■ What to do ■
Whenever a line carries the word "text", pull it out of the entries.

■ Dataset records ■
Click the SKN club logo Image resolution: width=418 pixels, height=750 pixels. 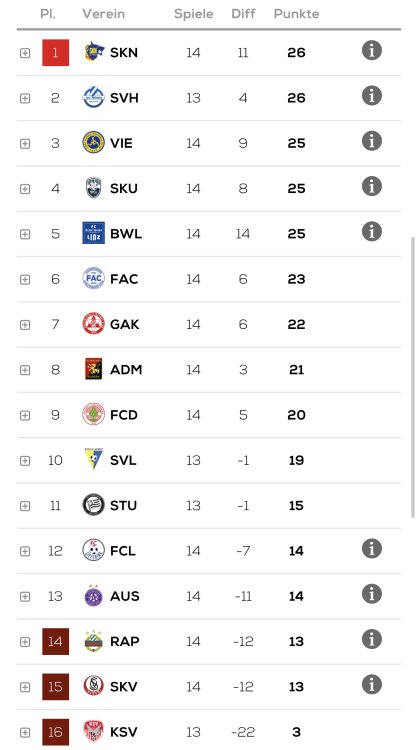pos(94,52)
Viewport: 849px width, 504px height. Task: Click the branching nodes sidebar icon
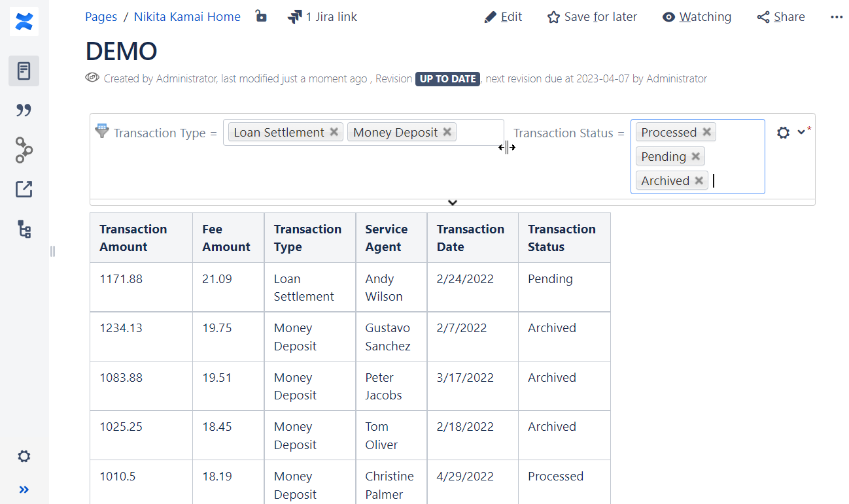24,150

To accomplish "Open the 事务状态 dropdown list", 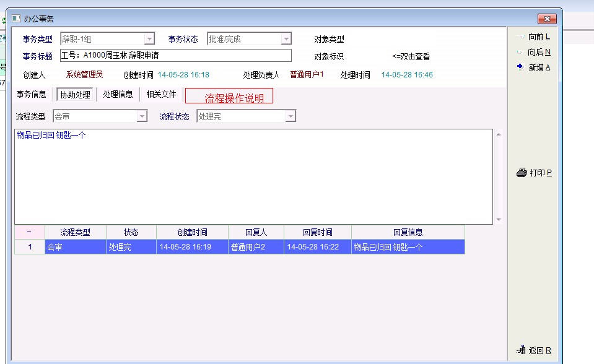I will (286, 39).
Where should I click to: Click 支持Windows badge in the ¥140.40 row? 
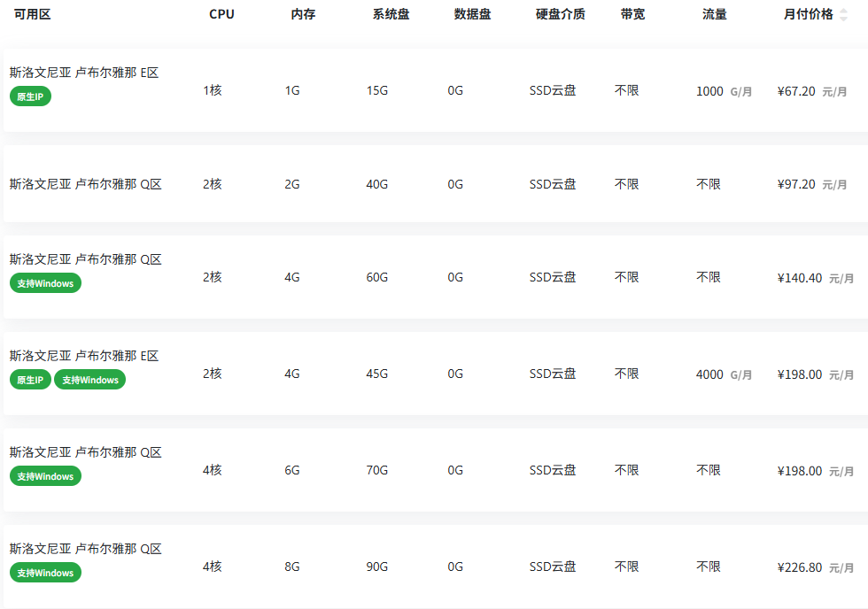pyautogui.click(x=45, y=283)
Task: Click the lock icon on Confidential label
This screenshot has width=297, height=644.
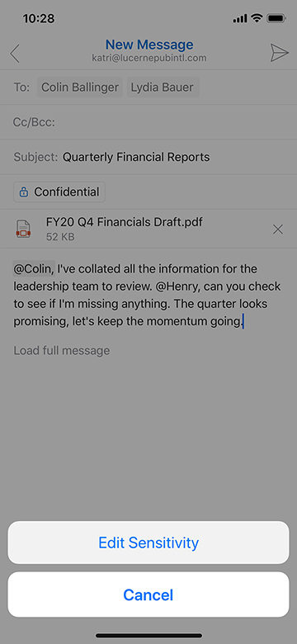Action: [x=24, y=192]
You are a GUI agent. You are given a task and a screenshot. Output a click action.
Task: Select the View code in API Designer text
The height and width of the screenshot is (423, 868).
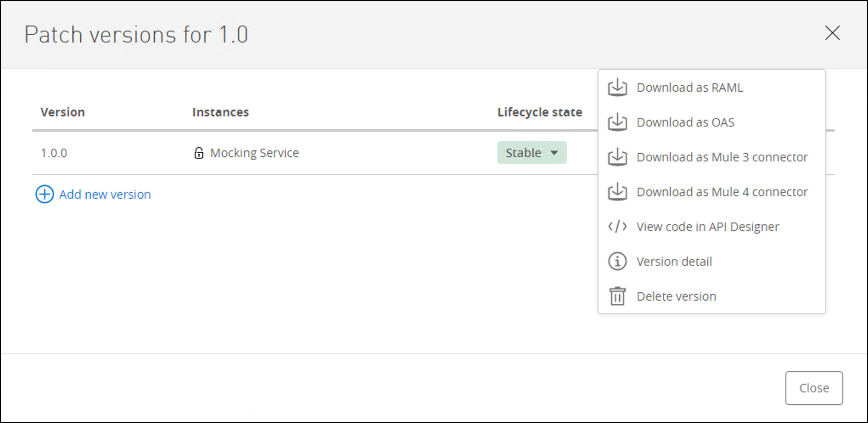tap(707, 227)
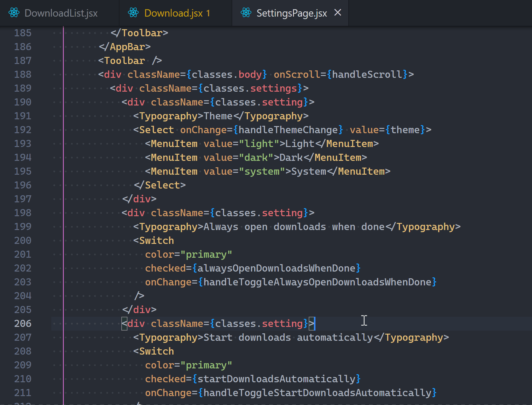Click the problem count badge on Download.jsx
Screen dimensions: 532x405
pyautogui.click(x=208, y=13)
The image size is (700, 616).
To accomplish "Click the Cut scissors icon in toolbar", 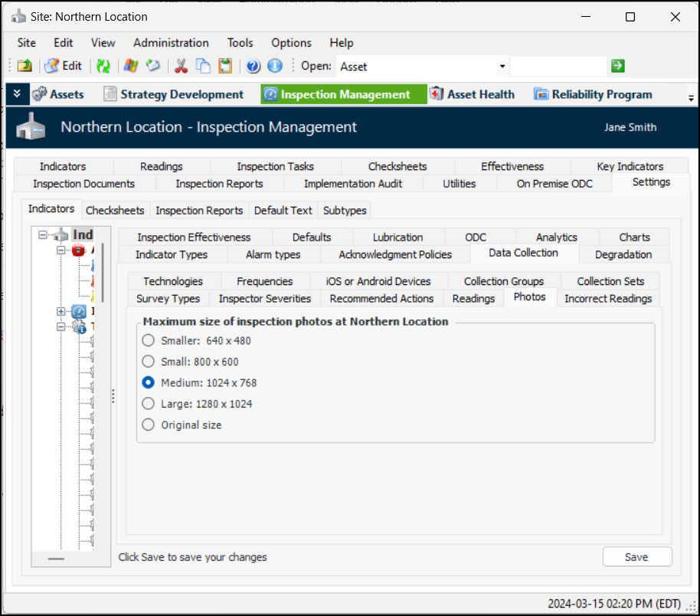I will (182, 66).
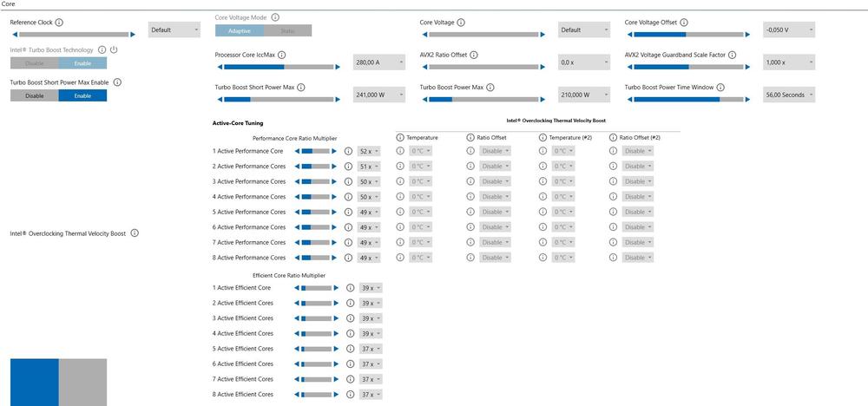Open the 8 Active Efficient Cores 37 x dropdown
This screenshot has height=406, width=868.
coord(371,395)
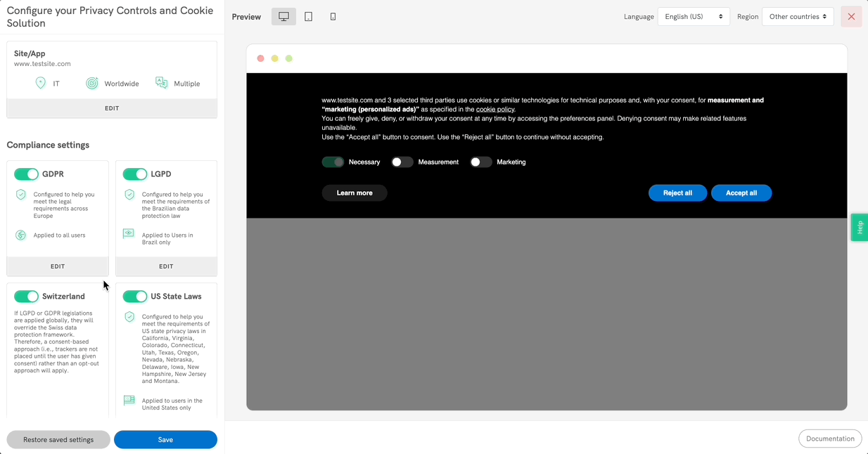Toggle the Switzerland compliance switch
The image size is (868, 454).
[27, 297]
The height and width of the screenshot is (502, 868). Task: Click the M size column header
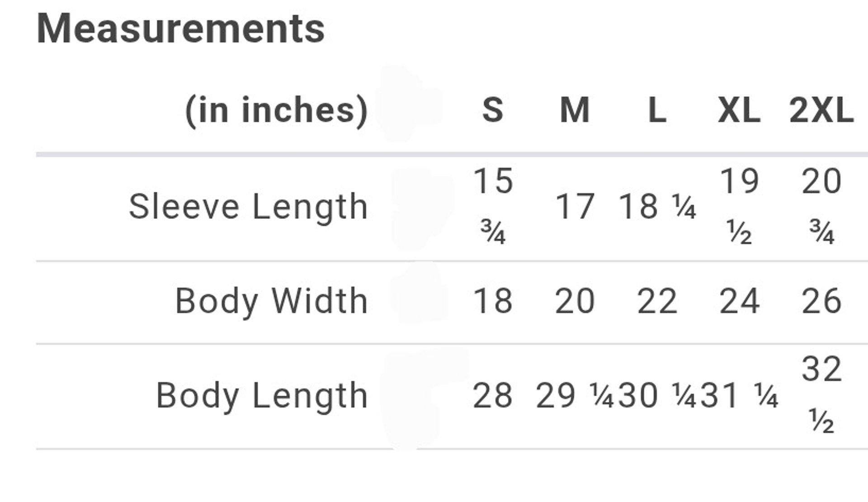pyautogui.click(x=575, y=110)
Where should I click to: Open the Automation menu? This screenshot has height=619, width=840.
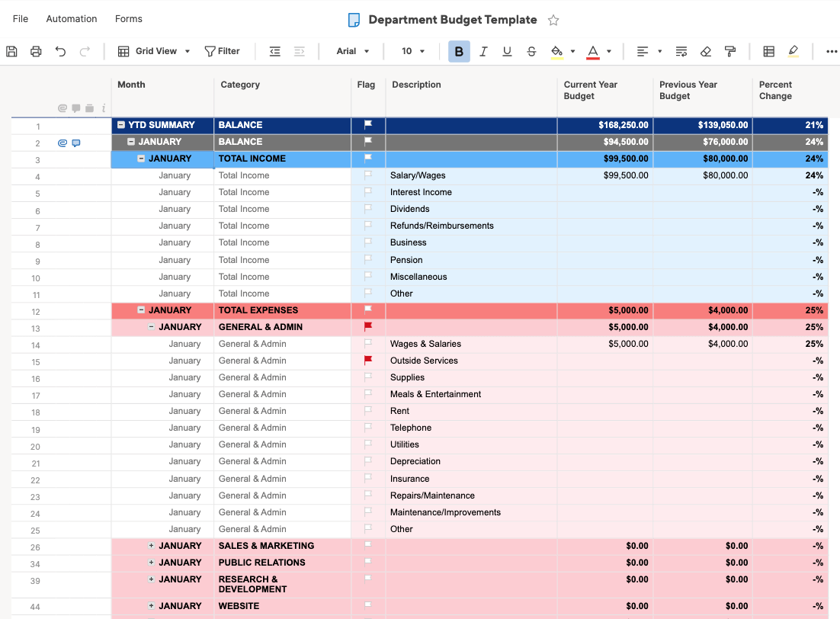[72, 18]
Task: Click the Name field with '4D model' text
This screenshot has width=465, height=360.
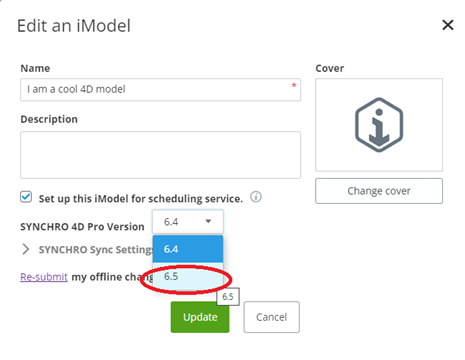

■ Response to the exercise ■
Task: Select the View code in API Designer text
Task: Click the Name field with '4D model' text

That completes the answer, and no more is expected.